Разгадка нашлась через несколько часов.
Я просмотрел очередную страницу, и сердце у меня екнуло. Тройное убийство в Дерби-Лайн, штат Вермонт, 2 августа 1983 года. Все три жертвы — близкие родственники.
Болак, Брендан, 8 лет.
Болак, Эшли, 5 лет.
Константин, Адам, 11 месяцев.
Убийцей была их мать, женщина двадцати шести лет, по фамилии Константин. Имя — Мэри.
Я сопоставил полученные данные с архивом местной прессы. Мне попалась статья 1983 года из «Каледониэн рекордс», выходившего в Сент-Джонсбери, штат Вермонт. Там же имелось черно-белое фото Мэри Константин, сидевшей в суде за столом ответчика. На снимке она выглядела худощавее и моложе, но я сразу узнал выражение упрямой отрешенности, которое появлялось на ее лице каждый раз, когда она не хотела ничего чувствовать. Или чувствовала слишком много.

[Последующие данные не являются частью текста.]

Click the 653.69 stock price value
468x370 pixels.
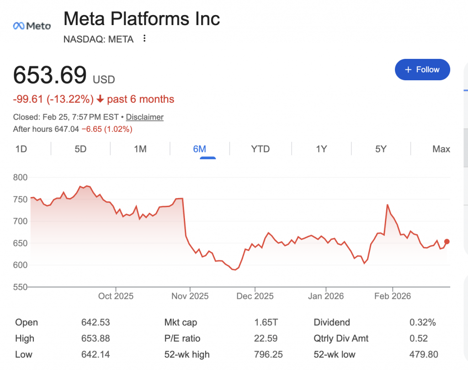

Женщина, которую я знал как Мэри Вагнер, двадцать с лишним лет назад убила собственных детей. Но для нее этого события не существовало.
Я отодвинул стул и перевел дыхание.
Теперь я находился в самом центре лабиринта. Надо подумать о том, как из него выбираться.
Глава 107
— Тысяча девятьсот восемьдесят третий? Черт, это же прошлый век. Ладно, подождите. Попытаюсь вам помочь.
На другом конце линии послышалось шуршание бумаги и стук пальцев, барабанивших по клавиатуре.
Я говорил с агентом Медларом из филиала ФБР в Олбани. Он являлся координатором в местном отделе по борьбе с насилием против детей. В каждом филиале есть такие отделения, и Медлар отвечал за штат Вермонт. Я хотел получить информацию из первых рук.
— Готово, — сказал Медлар. — Я ее вижу… Константин, Мэри. Тройное убийство второго августа, арестована десятого числа того же месяца. Так, посмотрим дальше… Ага, вот оно. Решение суда от первого февраля следующего года вынесено в присутствии государственного адвоката. Невиновна по причине умственного расстройства.
— Невиновна, — пробормотал я.
У нее даже не было собственного адвоката: вся эта юридическая волокита стоила слишком дорого. А доказать невиновность по причине безумия не так-то просто. Значит, дело абсолютно ясное.
— Куда ее отправили? — спросил я.
— Кажется, в Центральную больницу штата Вермонт, Уотерберри. У меня нет записей о переводе, но в тамошней психушке всегда полно мест. Если хотите уточнить, могу дать вам телефон и адрес.
Меня так и подмывало сказать: «Нет, я хочу, чтобы это вы уточнили», — но потом я подумал, что будет лучше все сделать самому. Я записал номер больницы.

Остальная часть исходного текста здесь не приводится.